News: MCS Message

June 3, 2020

To the Mater Christi School family,

We write to you as countless thousands of citizens across our country are taking to the streets to protest, to express sadness, pain and outrage, to demand justice, and to honor the lives of George Floyd, Ahmaud Arbery, Breonna Taylor and many, many other Black brothers and sisters of ours who have died tragic and untimely deaths in a nation that continues to grapple with the evil effects of racism. 

Racism is one of the five “Critical Concerns” of the Sisters of Mercy.  The Sisters of Mercy, Mercy Associates, friends and partners of Mercy, and Mercy-sponsored institutions throughout the world are committed to dismantling institutional racism and working to build an anti-racist multicultural community where all men, women and children are reverenced as beloved children of God.
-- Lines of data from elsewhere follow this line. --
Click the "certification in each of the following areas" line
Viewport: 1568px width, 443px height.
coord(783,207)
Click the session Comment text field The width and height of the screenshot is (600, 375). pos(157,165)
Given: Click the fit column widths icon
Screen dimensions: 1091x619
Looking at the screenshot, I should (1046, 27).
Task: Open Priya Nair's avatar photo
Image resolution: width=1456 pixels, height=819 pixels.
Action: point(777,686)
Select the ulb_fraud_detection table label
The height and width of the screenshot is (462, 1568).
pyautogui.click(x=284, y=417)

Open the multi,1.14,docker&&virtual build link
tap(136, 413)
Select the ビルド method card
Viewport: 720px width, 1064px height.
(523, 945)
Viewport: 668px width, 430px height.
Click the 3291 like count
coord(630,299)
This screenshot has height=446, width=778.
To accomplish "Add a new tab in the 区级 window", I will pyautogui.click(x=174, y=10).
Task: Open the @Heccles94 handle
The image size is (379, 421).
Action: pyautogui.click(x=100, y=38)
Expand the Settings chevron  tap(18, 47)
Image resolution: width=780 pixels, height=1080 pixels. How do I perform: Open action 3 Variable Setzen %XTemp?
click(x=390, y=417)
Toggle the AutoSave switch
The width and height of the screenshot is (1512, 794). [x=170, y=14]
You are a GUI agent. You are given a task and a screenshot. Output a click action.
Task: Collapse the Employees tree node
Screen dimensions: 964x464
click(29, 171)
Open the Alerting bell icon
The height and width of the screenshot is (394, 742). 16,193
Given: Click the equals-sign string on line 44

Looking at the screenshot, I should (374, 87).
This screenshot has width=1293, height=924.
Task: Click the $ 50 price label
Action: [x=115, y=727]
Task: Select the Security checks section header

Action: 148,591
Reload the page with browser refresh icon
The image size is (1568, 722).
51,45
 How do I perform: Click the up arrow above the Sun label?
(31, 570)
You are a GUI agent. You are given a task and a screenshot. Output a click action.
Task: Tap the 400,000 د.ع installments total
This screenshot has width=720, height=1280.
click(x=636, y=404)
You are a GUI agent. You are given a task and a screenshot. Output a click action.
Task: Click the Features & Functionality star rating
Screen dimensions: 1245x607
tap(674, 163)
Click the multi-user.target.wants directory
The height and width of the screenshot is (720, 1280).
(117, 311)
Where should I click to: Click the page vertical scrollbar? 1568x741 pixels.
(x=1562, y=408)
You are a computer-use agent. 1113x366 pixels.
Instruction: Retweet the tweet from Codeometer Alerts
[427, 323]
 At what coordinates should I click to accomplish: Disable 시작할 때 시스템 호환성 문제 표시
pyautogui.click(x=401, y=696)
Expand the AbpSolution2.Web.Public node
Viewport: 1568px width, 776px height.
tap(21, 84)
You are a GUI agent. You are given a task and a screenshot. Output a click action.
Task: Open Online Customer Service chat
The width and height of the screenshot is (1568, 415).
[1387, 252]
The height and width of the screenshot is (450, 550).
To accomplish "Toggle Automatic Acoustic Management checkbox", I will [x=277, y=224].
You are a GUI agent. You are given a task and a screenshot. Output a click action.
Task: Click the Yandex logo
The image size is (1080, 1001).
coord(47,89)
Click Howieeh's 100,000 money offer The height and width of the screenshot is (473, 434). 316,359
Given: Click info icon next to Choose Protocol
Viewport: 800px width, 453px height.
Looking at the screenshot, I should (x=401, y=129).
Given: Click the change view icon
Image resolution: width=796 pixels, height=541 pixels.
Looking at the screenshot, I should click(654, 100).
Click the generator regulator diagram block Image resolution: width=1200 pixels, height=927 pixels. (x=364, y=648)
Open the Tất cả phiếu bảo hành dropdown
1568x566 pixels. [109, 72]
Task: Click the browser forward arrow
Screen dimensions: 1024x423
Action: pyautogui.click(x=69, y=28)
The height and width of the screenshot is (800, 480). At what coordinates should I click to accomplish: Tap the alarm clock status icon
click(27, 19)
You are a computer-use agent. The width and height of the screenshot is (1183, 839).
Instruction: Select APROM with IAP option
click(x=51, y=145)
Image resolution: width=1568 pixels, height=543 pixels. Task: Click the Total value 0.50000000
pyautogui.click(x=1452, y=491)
The Mater Christi School family, together with the entire Mercy family, acknowledges the racism that infects our nation.  We grieve, with heavy, tired hearts, the deaths of those who have died, we mourn alongside those who have lost loved ones, and we stand in solidarity with our Black friends, neighbors, classmates, coworkers, the entire Black community, and all our sisters and brothers who strive for true justice and a lasting peace.  

As a Catholic, Mercy school we are committed to developmentally appropriate, open dialogue about race, racism, multiculturalism and nonviolence in our classrooms.  We are also committed to the practice of prayer, believing that prayer can shape our minds and hearts and strengthen us to be agents of Mercy in the world.

Trusting that God cares deeply about our needs and hopes, we invite you, our school family, to join us in praying for those who have died from racially motivated violence, for the comfort of their families, for the Black community, for those who are protesting and working to ensure that our nation upholds its highest ideals, for a committed embrace of nonviolent resistance, for law enforcement and first responders who serve and protect us, for a reform of law enforcement wherever necessary, for the elimination of racism and white supremacy, and for the healing of our nation’s deep racial divide.

As we prepare for next year’s school-wide theme of Global Vision and Responsibility, we feel privileged to be a part of a school community that values all people in our diverse and beautiful world, and we look forward to continued reflection, learning, and growth in the year ahead.  Fr. Gregory Boyle, SJ, a Jesuit priest from Los Angeles who oversees the largest and most successful gang rehabilitation and re-entry program in the world, once said, “The measure of our compassion lies not in the service of those on the margins…but in our willingness to see ourselves in kinship with them.”  May we know a deep kinship with all those on the margins and with one another.